▶ [GOAL OF THE EXERCISE] Return the stretch of the report on the Jive music venue from "Because of the" through "live music recovery.", copied word for word.
*** Opening PROVIDED PASSAGE ***
SPECIAL REPORT: COVID-19 ADELAIDE

West End live music venue Jive has, since 2003, hosted gigs by some of the country’s most lauded musicians, such as Tame Impala and King Gizzard and the Lizard Wizard, as well as locally grown talent like West Thebarton and Kaurna Cronin.

Because of the ravaging impact COVID-19 has had on the live music industry’s trading capacity, the future of Jive is now threatened.

Remarks

Keep Jive Alive
Donate here.

Today, a fundraising campaign was launched by a group of local music industry figures, who approached owner Tam Boakes and asked if they could help her and the Hindley Street institution.

Keep Jive Alive aims to raise $40,000 over the next two months, a sum that will “literally keep the lights on,” Tam says.

“Things are certainly getting dire. But I’m hanging on because I’ve got a lot of suppliers who have been generous and extending terms, and if I had to suddenly pay everything today we’d be in strife.”

This week, the Federal Government announced Jive was one of seven South Australian businesses to receive funding to support a live music recovery.

But much like an earlier grant received from the State Government’s Music Development Office for a new mural – which was paid directly to the artist – the new $30,000 allocation can only be unlocked by Jive through booking musicians or hiring marketing agents to promote gigs.
*** Closing PROVIDED PASSAGE ***
*** Opening STORED DATA ***
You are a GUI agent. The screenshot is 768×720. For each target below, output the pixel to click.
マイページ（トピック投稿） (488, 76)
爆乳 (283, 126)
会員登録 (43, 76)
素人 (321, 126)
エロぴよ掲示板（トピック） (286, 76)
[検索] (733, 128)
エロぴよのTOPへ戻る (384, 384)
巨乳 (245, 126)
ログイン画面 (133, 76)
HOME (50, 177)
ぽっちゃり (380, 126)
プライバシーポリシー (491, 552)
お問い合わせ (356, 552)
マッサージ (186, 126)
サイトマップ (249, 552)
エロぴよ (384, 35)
*** Closing STORED DATA ***
▶ [ANSWER SECTION]
Because of the ravaging impact COVID-19 has had on the live music industry’s trading capacity, the future of Jive is now threatened.

Remarks

Keep Jive Alive
Donate here.

Today, a fundraising campaign was launched by a group of local music industry figures, who approached owner Tam Boakes and asked if they could help her and the Hindley Street institution.

Keep Jive Alive aims to raise $40,000 over the next two months, a sum that will “literally keep the lights on,” Tam says.

“Things are certainly getting dire. But I’m hanging on because I’ve got a lot of suppliers who have been generous and extending terms, and if I had to suddenly pay everything today we’d be in strife.”

This week, the Federal Government announced Jive was one of seven South Australian businesses to receive funding to support a live music recovery.